→ **What you are asked to do**: Scale the data from the line containing "Image resolution: width=379" through the line containing "coord(48,253)": write out only those lines, requests included, with each coordinate in the answers multiplied by 1.25 and rounded to a whole number, halves rounding up. Leave the pictures out.

→ **Material to process**:

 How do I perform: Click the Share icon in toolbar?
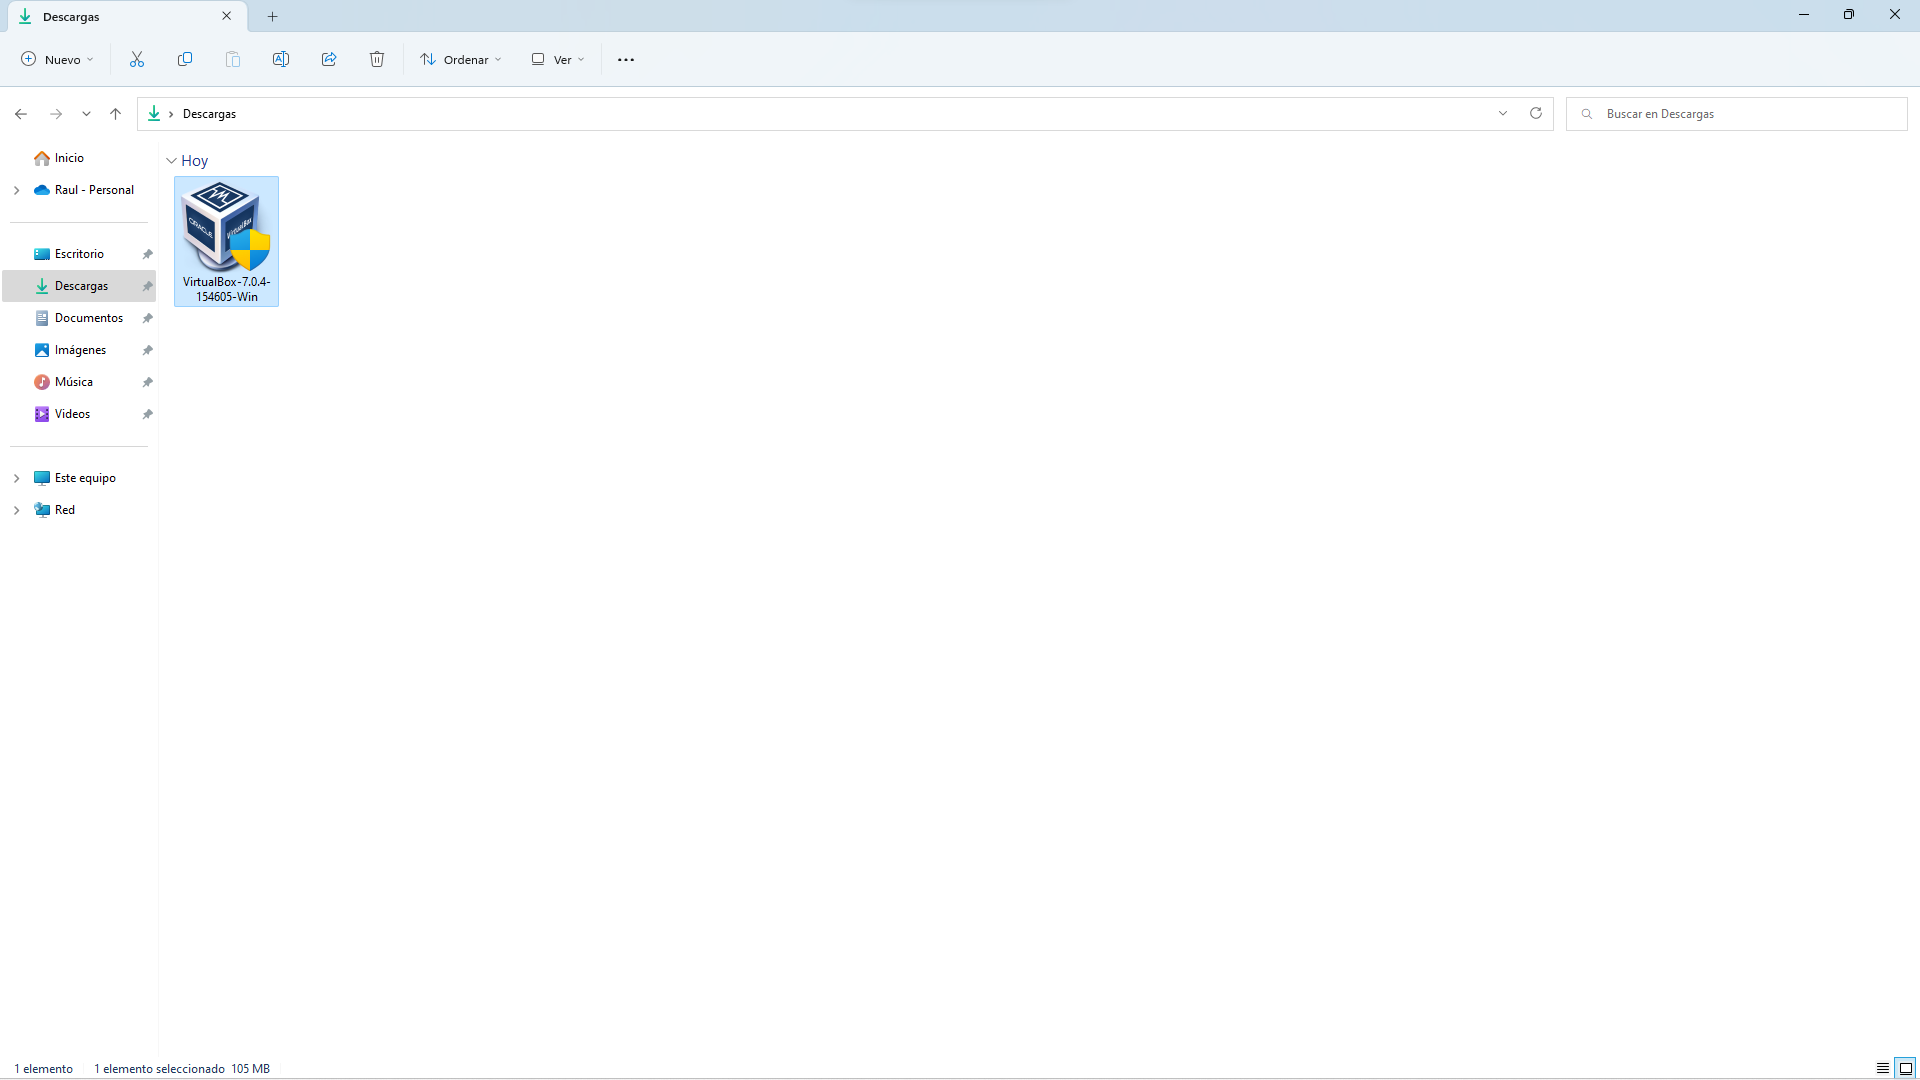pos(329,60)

--

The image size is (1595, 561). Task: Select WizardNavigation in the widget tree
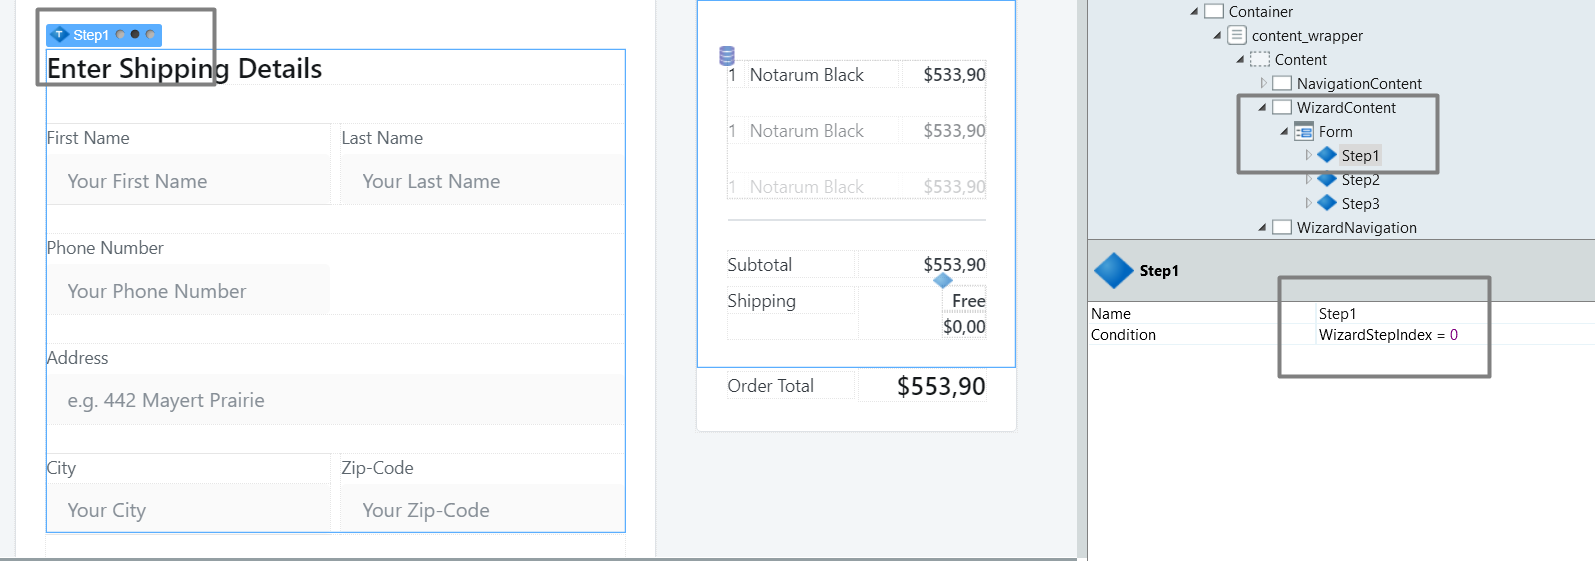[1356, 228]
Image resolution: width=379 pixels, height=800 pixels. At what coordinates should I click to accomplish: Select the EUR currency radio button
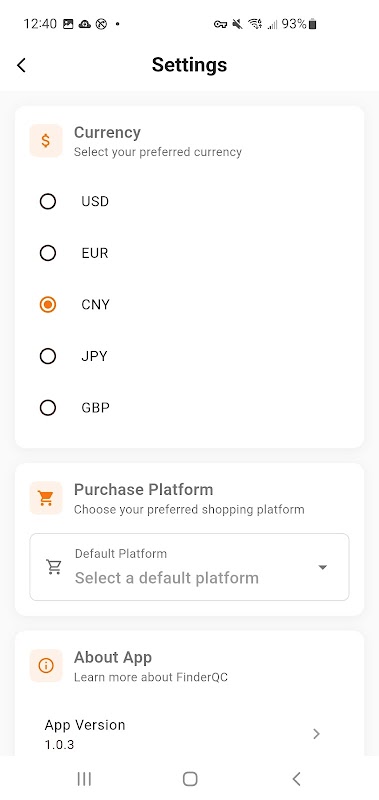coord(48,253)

→ **In response**:
Image resolution: width=379 pixels, height=800 pixels. At what coordinates should I click to accomplish: Select the EUR currency radio button
coord(60,316)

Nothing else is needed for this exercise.